Saison d'art 2021/2022 :
Chaumont-Photo-Sur-Loire
20 NOVEMBRE 2021 - 27 FEVRIER 2022
Cette quatrième édition de Chaumont-Photo-sur-Loire rassemble cinq artistes ou duo d’artistes liés par leur émotion devant le paysage, toujours se tenant devant lui, selon la belle formule de François Cheng,”œil ouvert et cœur battant”, que ce paysage soit admiré sans réserve pour sa splendeur ou envisagé dans toute la complexité d’une beauté meurtrie par l’action humaine.
Plusieurs de ces images sont des “classiques”, des pans d’histoire de la photographie. D’autres réservent au spectateur des surprises qui l’intrigueront, le charmeront peut-être. Entre grave et léger, pesanteur et grâce, l’équilibre a lieu. Car il est bien ici, outre de beauté sublime, question de gravité, de pesanteur. Une manifestation contemporaine dédiée au paysage ne peut éluder la question du désastre écologique. Le public du Domaine connaît l’engagement du site en faveur de la réflexion sur le développement durable, au travers de thème forts et actuels tels le retour à la Terre Mère (2020) et le biomimétisme (2021). Historiquement, la photographie a partie liée avec la documentation de notre monde. Être photographe, c’est se tenir les yeux grands ouverts, en toutes circonstances. Or qui se tient aujourd’hui les yeux ouverts fait face à deux extrêmes : d’un côté, la beauté du monde toujours là, d’une force intacte ; de l’autre, l’horreur de ravages irréversibles infligés par les activités humaines à l’environnement. Ces deux pôles antagonistes et qui pourtant caractérisent notre monde tous deux au même degré, la Française Tania Mouraud et le Canadien Edward Burtynsky ont choisi de les envisager d’un seul regard. L’un et l’autre présentent des séries qui ont pour sujet des paysages saccagés et dont les images, pourtant, sont d’une beauté sublime, comme picturale. Nulle fascination malsaine, au contraire : la vertu de ces images, leur ardente beauté, c’est de toucher notre corde la plus intime, la plus sensible.

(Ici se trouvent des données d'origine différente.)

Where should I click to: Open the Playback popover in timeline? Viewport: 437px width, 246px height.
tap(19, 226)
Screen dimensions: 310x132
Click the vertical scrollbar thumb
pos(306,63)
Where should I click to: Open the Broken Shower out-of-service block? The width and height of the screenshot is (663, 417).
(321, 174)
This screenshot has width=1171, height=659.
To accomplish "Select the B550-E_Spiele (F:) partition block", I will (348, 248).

Dans le contexte lourd des événements récemment survenus en Afghanistan et en souvenir de la disparition des Bouddhas de Bâmiyân, les images inédites de Pascal Convert montrant, non pas l’extraordinaire falaise et ses sculptures perdues, présentées au Louvre-Lens et au Musée Guimet, mais ce que voyaient les Bouddhas et ce que l’on apercevait des grottes, nous a semblé comme une évidence. Ces photographies, empreintes d’une émotion aujourd’hui décuplée, donnent à contempler les paysages somptueux vus de la falaise des Bouddhas, à travers le cadre de grès de ces grottes multiples, façonnées par la main de l’homme.
Comme l’écrit dans L’Œil esthétique Jacques Rancière, auteur d’un récent essai en dialogue avec la série de Raymond Depardon présentée, La ferme du Garet : “Il n’y a pas de révolte devant l’intolérable qui ne passe par la satisfaction d’un regard esthétiquement formé.” Plus intimiste, La ferme du Garet nous offre, dans cette sélection, une plongée précieuse dans l’œuvre de l’un des plus grands photographes et documentaristes français. La voix baisse, le regard se plisse devant ces images d’une ferme comme il en est tant, témoin du passage du temps, à l’échelle des territoires et de leur aménagement comme de la vie d’un homme et d’une famille. Dans la contemplation, on réfléchit là-aussi, sur ce qui lie les hommes et leur milieu, sur la façon dont ce lien peut être mis à mal ou préservé.
Enfin, Clark et Pougnaud, duo de photographes français, apportent leur regard plein de fantaisie, mais non sans profondeur, sur le paysage idyllique qui fut un temps leur Eden, contemplé avec une contagieuse ferveur créative.
Cinq univers aux échos multiples, qui nous engagent autant par l’émotion que par la réflexion. Nous en sortirons plus lucides et plus rêveurs que jamais, car il nous semble bien, comme l’écrit le poète Reverdy dans “Le bonheur des mots” (La liberté des mers, 1950), que “l’avenir est plus près, plus souple, plus tentant”, parce qu’il présente des risques, des menaces, mais que nous pouvons aussi, dès aujourd’hui, nous émerveiller et agir.